Instructions for the task>
Each line of the records needs to come back exactly as written.

(Dataset records)
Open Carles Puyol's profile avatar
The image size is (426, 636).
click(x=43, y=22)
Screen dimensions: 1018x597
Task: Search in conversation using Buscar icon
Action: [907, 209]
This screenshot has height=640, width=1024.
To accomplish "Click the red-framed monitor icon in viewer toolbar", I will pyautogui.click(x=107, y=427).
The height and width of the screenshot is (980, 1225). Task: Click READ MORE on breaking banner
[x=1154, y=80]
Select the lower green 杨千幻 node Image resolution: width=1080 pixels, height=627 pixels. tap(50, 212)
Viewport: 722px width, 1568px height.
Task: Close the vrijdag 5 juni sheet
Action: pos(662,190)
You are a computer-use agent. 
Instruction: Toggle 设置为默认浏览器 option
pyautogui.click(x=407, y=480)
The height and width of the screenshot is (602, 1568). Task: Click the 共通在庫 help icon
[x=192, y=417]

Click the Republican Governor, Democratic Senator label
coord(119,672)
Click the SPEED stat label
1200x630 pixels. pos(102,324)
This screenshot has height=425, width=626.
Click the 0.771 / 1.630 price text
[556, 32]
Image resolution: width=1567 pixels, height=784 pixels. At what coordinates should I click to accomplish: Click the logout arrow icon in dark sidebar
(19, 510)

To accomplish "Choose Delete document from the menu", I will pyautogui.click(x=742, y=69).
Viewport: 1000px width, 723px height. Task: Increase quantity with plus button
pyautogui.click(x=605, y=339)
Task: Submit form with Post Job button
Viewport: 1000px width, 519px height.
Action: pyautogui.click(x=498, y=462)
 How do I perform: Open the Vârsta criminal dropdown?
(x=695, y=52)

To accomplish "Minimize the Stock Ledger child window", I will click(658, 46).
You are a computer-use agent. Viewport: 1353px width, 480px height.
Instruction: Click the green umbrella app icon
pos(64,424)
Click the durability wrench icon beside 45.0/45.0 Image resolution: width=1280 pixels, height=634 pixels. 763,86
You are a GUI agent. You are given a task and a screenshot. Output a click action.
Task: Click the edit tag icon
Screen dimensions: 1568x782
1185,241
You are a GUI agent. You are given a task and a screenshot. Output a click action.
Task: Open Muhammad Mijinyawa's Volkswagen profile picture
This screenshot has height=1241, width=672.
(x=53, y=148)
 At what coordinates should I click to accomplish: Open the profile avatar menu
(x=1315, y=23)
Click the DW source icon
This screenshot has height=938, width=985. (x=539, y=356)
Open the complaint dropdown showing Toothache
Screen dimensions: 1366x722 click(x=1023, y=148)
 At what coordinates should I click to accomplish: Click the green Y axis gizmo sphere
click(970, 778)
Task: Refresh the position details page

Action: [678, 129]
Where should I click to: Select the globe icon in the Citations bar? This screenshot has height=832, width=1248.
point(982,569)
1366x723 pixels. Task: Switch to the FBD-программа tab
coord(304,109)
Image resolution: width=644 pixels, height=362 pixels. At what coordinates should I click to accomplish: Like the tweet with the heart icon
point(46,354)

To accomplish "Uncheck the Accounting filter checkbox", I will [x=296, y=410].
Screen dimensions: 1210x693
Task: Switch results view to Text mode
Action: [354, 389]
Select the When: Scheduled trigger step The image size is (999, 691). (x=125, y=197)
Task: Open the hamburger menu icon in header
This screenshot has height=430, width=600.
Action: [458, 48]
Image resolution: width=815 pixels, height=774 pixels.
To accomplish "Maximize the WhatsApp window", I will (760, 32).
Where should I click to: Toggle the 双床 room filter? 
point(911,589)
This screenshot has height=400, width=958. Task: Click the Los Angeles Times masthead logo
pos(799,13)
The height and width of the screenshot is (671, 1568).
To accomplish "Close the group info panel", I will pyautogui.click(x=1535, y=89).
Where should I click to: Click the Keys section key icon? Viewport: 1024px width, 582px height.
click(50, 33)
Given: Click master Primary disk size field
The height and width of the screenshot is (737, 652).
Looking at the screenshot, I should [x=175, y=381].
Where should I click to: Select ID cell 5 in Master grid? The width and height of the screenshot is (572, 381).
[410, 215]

Expected answer>
Open Carles Puyol's profile avatar
The image size is (426, 636).
click(x=43, y=22)
Screen dimensions: 1018x597
Task: Search in conversation using Buscar icon
Action: [907, 209]
This screenshot has height=640, width=1024.
To accomplish "Click the red-framed monitor icon in viewer toolbar", I will pyautogui.click(x=107, y=427).
The height and width of the screenshot is (980, 1225). Task: Click READ MORE on breaking banner
[x=1154, y=80]
Select the lower green 杨千幻 node Image resolution: width=1080 pixels, height=627 pixels. tap(50, 212)
Viewport: 722px width, 1568px height.
Task: Close the vrijdag 5 juni sheet
Action: pos(662,190)
You are a computer-use agent. 
Instruction: Toggle 设置为默认浏览器 option
pyautogui.click(x=407, y=480)
The height and width of the screenshot is (602, 1568). Task: Click the 共通在庫 help icon
[x=192, y=417]

Click the Republican Governor, Democratic Senator label
coord(119,672)
Click the SPEED stat label
1200x630 pixels. pos(102,324)
This screenshot has height=425, width=626.
Click the 0.771 / 1.630 price text
[556, 32]
Image resolution: width=1567 pixels, height=784 pixels. At what coordinates should I click to accomplish: Click the logout arrow icon in dark sidebar
(19, 510)

To accomplish "Choose Delete document from the menu", I will pyautogui.click(x=742, y=69).
Viewport: 1000px width, 723px height. Task: Increase quantity with plus button
pyautogui.click(x=605, y=339)
Task: Submit form with Post Job button
Viewport: 1000px width, 519px height.
Action: pyautogui.click(x=498, y=462)
 How do I perform: Open the Vârsta criminal dropdown?
(x=695, y=52)

To accomplish "Minimize the Stock Ledger child window", I will click(658, 46).
You are a computer-use agent. Viewport: 1353px width, 480px height.
Instruction: Click the green umbrella app icon
pos(64,424)
Click the durability wrench icon beside 45.0/45.0 Image resolution: width=1280 pixels, height=634 pixels. 763,86
You are a GUI agent. You are given a task and a screenshot. Output a click action.
Task: Click the edit tag icon
Screen dimensions: 1568x782
1185,241
You are a GUI agent. You are given a task and a screenshot. Output a click action.
Task: Open Muhammad Mijinyawa's Volkswagen profile picture
This screenshot has height=1241, width=672.
(x=53, y=148)
 At what coordinates should I click to accomplish: Open the profile avatar menu
(x=1315, y=23)
Click the DW source icon
This screenshot has height=938, width=985. (x=539, y=356)
Open the complaint dropdown showing Toothache
Screen dimensions: 1366x722 click(x=1023, y=148)
 At what coordinates should I click to accomplish: Click the green Y axis gizmo sphere
click(970, 778)
Task: Refresh the position details page

Action: [678, 129]
Where should I click to: Select the globe icon in the Citations bar? This screenshot has height=832, width=1248.
point(982,569)
1366x723 pixels. Task: Switch to the FBD-программа tab
coord(304,109)
Image resolution: width=644 pixels, height=362 pixels. At what coordinates should I click to accomplish: Like the tweet with the heart icon
point(46,354)

To accomplish "Uncheck the Accounting filter checkbox", I will [x=296, y=410].
Screen dimensions: 1210x693
Task: Switch results view to Text mode
Action: [354, 389]
Select the When: Scheduled trigger step The image size is (999, 691). (x=125, y=197)
Task: Open the hamburger menu icon in header
This screenshot has height=430, width=600.
Action: [458, 48]
Image resolution: width=815 pixels, height=774 pixels.
To accomplish "Maximize the WhatsApp window", I will (760, 32).
Where should I click to: Toggle the 双床 room filter? 
point(911,589)
This screenshot has height=400, width=958. Task: Click the Los Angeles Times masthead logo
pos(799,13)
The height and width of the screenshot is (671, 1568).
To accomplish "Close the group info panel", I will pyautogui.click(x=1535, y=89).
Where should I click to: Click the Keys section key icon? Viewport: 1024px width, 582px height.
click(50, 33)
Given: Click master Primary disk size field
The height and width of the screenshot is (737, 652).
Looking at the screenshot, I should [x=175, y=381].
Where should I click to: Select ID cell 5 in Master grid? The width and height of the screenshot is (572, 381).
[410, 215]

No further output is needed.